Calpain-mediated regulation of platelet signaling pathways.

PURPOSE OF REVIEW

There is considerable interest in understanding the function and mechanism of calpains in platelet aggregation, spreading, and granular secretion pathways. Recent insights from the calpain-1 knockout platelets suggest a pivotal role of these cysteine proteases in the regulation of outside-in signaling, aggregation, and clot retraction.

RECENT FINDINGS

The calpain-1 knockout mouse provided direct evidence for the role of calpain-1 in platelet aggregation and clot retraction. Reduced tyrosine phosphorylation of platelet proteins correlated with reduced platelet aggregation and clot retraction.
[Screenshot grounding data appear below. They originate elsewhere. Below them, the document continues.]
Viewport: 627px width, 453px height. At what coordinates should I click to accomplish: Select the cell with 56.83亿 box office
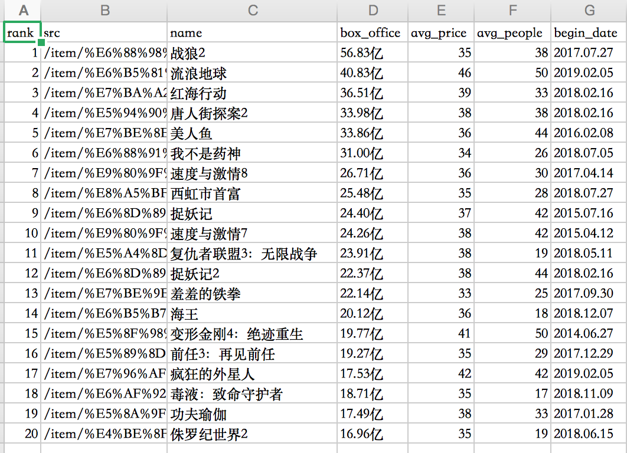[373, 52]
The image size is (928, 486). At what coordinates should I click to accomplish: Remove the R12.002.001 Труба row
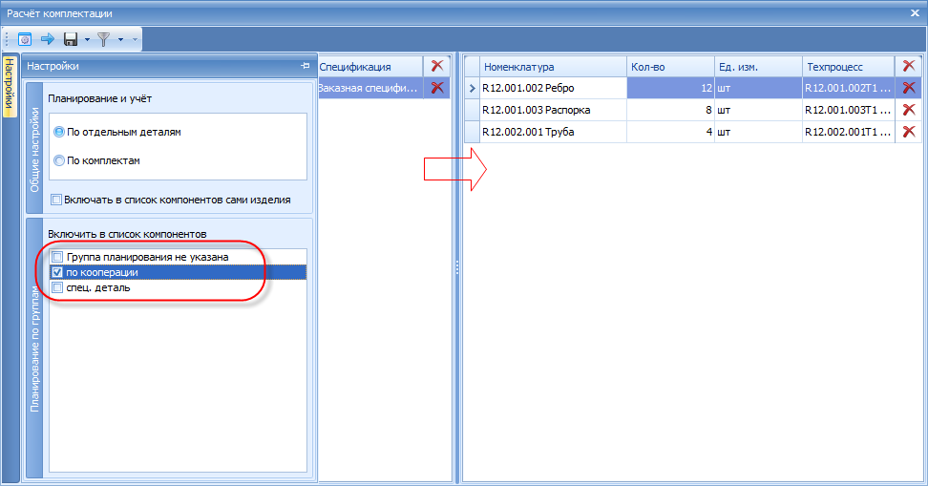909,132
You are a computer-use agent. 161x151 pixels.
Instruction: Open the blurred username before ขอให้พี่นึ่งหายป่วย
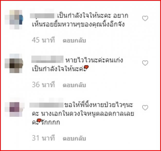click(46, 105)
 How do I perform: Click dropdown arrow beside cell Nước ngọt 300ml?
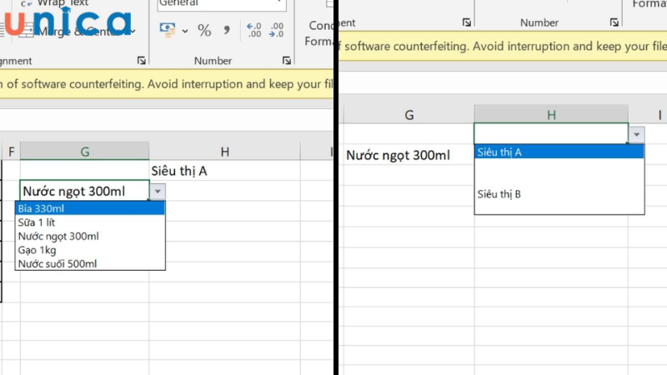coord(158,192)
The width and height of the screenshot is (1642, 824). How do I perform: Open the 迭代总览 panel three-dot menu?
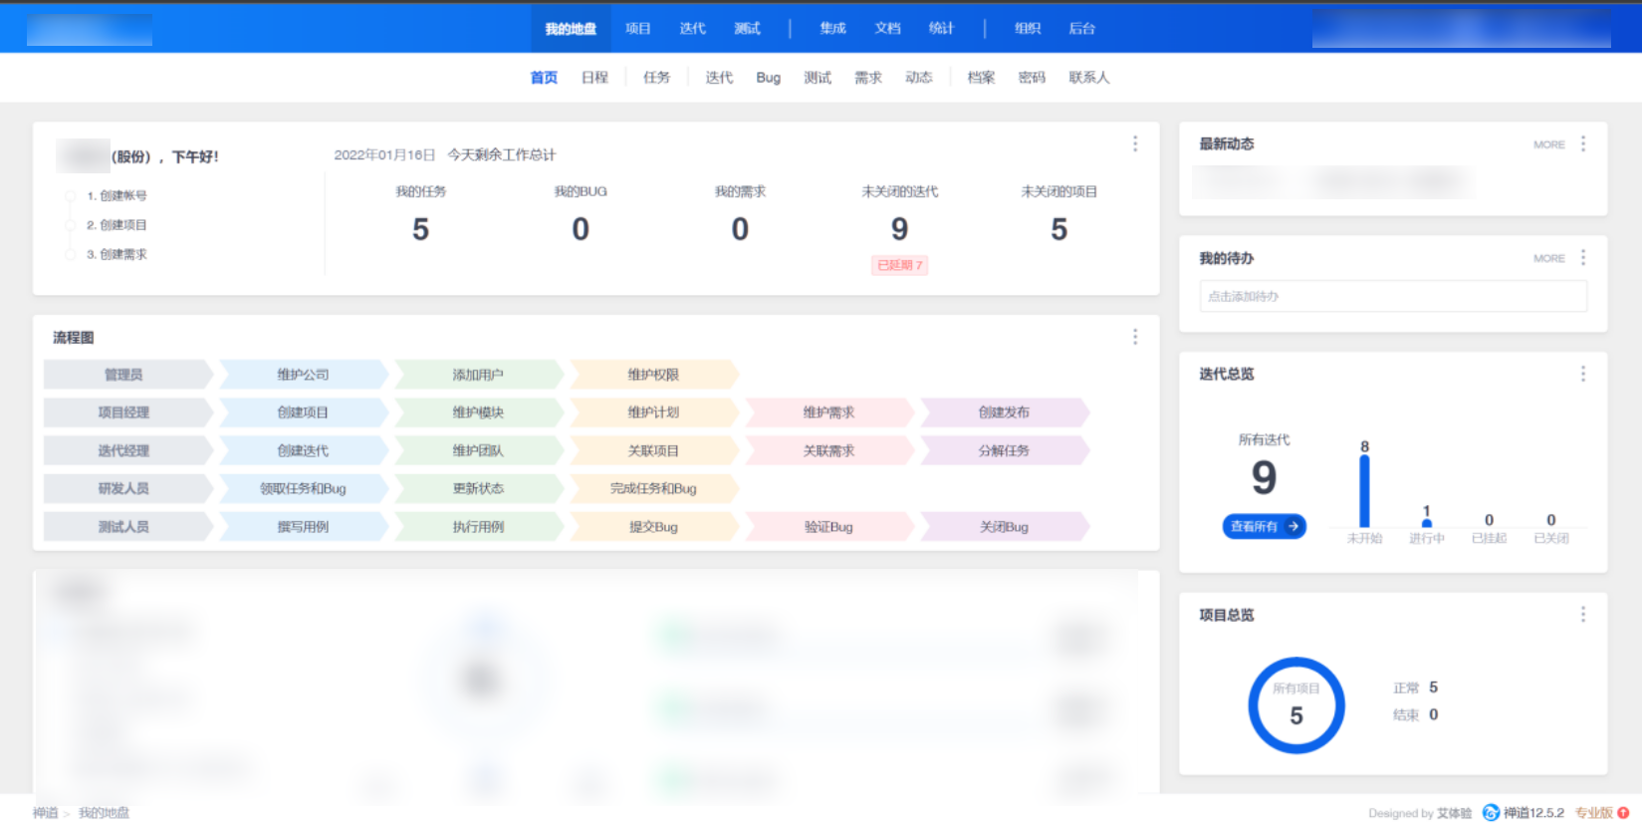(1582, 374)
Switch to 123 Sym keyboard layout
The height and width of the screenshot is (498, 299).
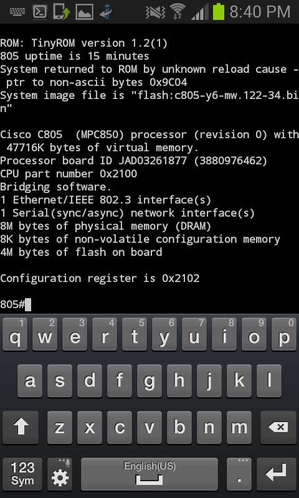point(22,474)
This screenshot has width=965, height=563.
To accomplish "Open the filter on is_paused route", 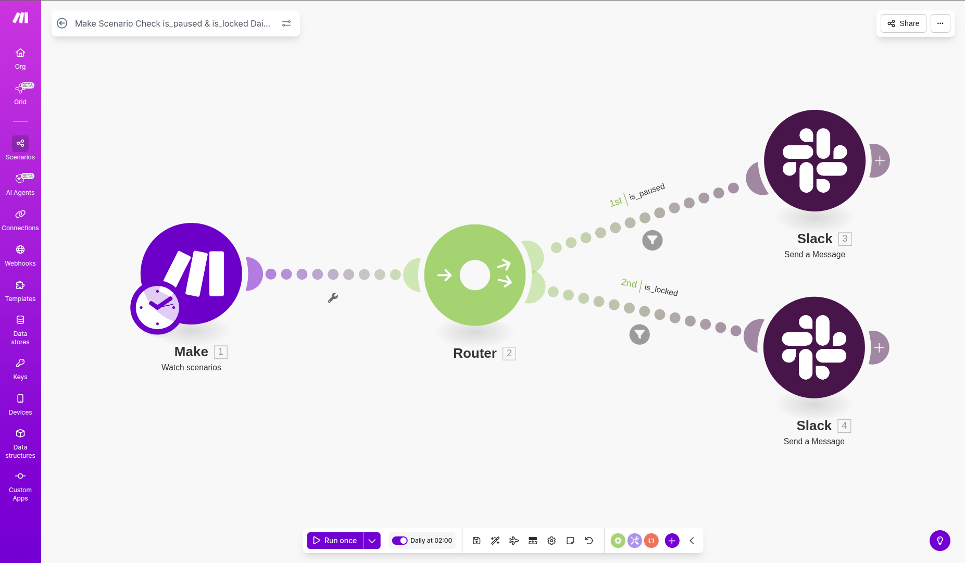I will tap(652, 240).
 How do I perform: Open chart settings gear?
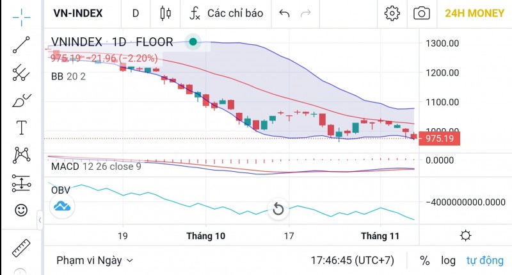(392, 13)
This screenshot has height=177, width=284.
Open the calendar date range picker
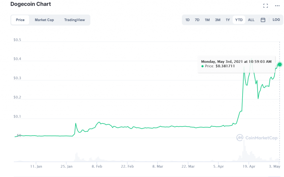pyautogui.click(x=263, y=20)
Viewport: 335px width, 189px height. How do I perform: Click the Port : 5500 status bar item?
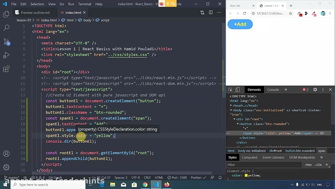(176, 178)
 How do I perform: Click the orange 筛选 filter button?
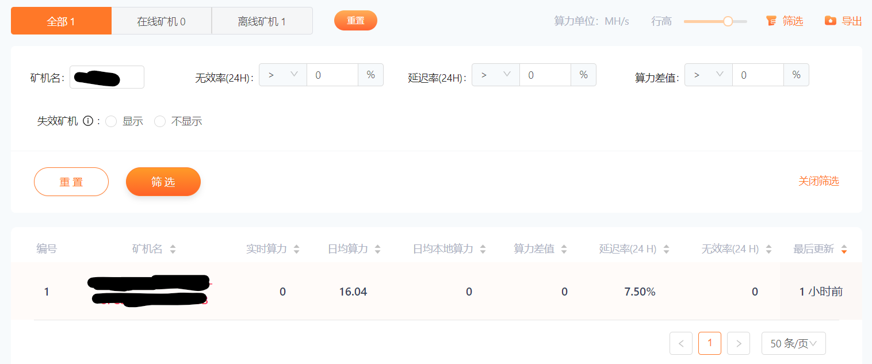pyautogui.click(x=163, y=182)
Future investigations of the mechanism of platelet defects in calpain-1 null mice may unveil the physiological functions of this important and elusive protease in mammalian cells.

SUMMARY

This review focuses on the role of calpains in platelets with a particular emphasis on recent findings in calpain-1 null platelets. Previous studies used synthetic inhibitors to study the role of calpains in platelet function yielding useful information about the identification of calpain substrates. The development of calpain-1 null mice demonstrated that calpain-1 plays an important function in the regulation of platelet aggregation and clot retraction. Since the combined deletion of calpain-1 and calpain-2 genes results in embryonic lethality, the calpain-1 null mouse remains the only experimental model available to study the physiological role of calpains in mammalian cells.